Support for REPLACE TABLE operation #433

anupam-saini · 2024-02-15T20:22:26Z

Closes #281
API proposal (from PR feedback):

table = catalog.create_or_replace_table(identifier, schema, location, partition_spec, sort_order, properties)

TODO:

pyiceberg/schema.py

Fokko · 2024-02-16T10:59:23Z

@anupam-saini Thanks for working on this. I'm not sure if the following API is where people would expect it:

with table.transaction() as transaction:
    transaction.replace_table_with(new_table)

Specially because this is an unsafe operation that breaks for downstream consumers.

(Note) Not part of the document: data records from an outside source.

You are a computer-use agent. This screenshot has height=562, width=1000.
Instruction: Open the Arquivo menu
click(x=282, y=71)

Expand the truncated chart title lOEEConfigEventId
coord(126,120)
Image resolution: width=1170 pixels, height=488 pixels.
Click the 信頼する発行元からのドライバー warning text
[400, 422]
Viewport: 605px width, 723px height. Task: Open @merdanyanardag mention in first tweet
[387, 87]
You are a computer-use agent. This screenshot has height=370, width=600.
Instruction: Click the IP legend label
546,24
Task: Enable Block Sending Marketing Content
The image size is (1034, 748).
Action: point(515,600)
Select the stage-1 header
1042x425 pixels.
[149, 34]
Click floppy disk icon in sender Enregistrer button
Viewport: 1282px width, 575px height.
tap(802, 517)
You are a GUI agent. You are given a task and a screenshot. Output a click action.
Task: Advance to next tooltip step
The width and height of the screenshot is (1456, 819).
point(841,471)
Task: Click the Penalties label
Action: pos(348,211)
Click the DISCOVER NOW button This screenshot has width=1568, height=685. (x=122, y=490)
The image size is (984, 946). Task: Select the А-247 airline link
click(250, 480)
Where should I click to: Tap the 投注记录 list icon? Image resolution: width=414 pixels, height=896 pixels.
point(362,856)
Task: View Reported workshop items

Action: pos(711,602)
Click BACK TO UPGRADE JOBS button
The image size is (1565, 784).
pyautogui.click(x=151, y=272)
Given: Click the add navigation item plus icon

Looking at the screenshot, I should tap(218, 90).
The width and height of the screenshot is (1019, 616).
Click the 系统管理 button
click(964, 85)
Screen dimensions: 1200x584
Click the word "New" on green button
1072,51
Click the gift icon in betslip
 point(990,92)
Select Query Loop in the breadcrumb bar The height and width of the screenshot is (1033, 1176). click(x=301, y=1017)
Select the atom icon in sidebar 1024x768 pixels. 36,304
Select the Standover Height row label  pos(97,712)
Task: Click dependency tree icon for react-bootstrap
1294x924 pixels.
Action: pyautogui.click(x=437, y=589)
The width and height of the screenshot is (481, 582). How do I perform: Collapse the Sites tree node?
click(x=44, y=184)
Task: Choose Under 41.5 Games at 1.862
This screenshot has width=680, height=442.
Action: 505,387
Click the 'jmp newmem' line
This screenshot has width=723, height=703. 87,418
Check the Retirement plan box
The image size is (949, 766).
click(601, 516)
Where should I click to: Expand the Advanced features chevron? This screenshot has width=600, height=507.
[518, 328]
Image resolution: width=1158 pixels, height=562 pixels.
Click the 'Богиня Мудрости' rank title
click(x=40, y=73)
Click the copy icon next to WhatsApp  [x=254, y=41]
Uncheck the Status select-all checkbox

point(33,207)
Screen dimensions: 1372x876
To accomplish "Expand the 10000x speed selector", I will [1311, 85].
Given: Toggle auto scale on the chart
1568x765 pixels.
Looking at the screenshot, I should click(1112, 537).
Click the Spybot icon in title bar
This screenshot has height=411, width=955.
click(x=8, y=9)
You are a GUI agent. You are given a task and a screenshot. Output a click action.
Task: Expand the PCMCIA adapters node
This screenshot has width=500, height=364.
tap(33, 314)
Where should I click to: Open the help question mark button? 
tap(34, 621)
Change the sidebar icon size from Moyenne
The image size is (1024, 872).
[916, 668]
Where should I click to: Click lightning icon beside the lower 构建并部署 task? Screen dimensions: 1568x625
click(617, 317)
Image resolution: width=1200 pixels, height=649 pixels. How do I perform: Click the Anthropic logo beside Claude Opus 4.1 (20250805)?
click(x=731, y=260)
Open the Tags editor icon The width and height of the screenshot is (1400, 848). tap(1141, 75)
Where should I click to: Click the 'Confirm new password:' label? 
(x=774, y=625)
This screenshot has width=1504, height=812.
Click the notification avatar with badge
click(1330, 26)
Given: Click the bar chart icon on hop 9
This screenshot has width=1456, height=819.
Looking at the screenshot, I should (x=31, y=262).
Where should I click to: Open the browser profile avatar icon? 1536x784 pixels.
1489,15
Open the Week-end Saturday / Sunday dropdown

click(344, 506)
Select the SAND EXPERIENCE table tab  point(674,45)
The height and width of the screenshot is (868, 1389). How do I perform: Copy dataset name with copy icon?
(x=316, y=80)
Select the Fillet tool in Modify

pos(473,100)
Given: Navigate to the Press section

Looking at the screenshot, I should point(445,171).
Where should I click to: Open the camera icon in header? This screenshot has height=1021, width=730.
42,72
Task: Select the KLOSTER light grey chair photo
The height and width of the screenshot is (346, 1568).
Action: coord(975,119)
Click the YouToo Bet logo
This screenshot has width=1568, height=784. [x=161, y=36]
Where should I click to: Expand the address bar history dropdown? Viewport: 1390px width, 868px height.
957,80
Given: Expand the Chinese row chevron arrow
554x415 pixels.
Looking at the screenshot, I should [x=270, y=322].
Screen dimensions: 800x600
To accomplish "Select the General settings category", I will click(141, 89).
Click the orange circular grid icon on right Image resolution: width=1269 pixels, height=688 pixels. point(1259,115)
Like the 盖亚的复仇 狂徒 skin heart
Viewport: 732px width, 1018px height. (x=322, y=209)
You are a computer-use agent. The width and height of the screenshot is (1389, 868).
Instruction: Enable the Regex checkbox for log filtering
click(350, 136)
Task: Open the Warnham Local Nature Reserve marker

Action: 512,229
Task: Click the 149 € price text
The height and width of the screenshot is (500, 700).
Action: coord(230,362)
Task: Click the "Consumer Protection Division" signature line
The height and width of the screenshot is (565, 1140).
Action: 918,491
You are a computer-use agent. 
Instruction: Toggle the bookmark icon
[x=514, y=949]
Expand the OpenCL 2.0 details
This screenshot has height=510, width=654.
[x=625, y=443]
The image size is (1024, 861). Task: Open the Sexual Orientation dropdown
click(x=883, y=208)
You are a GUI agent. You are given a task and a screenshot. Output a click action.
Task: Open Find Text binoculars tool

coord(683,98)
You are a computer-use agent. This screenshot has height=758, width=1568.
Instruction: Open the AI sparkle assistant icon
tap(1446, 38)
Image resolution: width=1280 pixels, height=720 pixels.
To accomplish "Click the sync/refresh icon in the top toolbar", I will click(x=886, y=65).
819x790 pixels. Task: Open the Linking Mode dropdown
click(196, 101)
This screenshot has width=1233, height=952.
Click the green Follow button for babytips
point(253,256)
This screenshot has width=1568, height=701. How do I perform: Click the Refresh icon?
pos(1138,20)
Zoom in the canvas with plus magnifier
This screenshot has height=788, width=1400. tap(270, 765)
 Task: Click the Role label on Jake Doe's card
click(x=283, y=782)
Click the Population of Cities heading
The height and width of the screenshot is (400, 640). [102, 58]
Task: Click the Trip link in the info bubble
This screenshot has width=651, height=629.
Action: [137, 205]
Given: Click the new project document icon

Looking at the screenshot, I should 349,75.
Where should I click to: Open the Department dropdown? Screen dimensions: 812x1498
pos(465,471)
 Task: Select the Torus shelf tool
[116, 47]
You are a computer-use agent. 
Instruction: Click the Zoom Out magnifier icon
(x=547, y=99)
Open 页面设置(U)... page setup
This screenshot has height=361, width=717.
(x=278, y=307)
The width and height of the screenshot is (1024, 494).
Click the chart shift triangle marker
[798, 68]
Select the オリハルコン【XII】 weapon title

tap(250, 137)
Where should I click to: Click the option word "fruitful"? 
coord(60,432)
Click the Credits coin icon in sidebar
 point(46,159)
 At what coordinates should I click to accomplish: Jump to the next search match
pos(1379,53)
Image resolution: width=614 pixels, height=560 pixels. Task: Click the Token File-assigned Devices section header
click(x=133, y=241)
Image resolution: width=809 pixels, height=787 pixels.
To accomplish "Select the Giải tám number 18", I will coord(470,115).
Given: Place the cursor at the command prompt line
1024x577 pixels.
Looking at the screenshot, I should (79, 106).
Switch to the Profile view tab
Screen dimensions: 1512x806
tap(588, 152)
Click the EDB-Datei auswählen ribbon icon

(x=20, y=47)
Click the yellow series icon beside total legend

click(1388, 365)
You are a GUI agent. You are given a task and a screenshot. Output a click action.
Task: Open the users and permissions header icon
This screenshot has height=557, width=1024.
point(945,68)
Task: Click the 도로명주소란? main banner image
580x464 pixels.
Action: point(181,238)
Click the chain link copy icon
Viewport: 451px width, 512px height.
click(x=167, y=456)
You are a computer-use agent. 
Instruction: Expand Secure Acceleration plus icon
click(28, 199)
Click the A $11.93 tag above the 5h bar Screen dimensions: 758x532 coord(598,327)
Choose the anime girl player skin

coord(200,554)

I would expect this operation on the catalog itself:

catalog = load_catalog('default')

catalog.create_table('schema.table', schema=...)
catalog.create_or_replace_table('schema.table', schema=...)

We want to generalize this operation, so we don't have to implement this for each of the catalogs. Therefore I would expect this on the Catalog(ABC) itself.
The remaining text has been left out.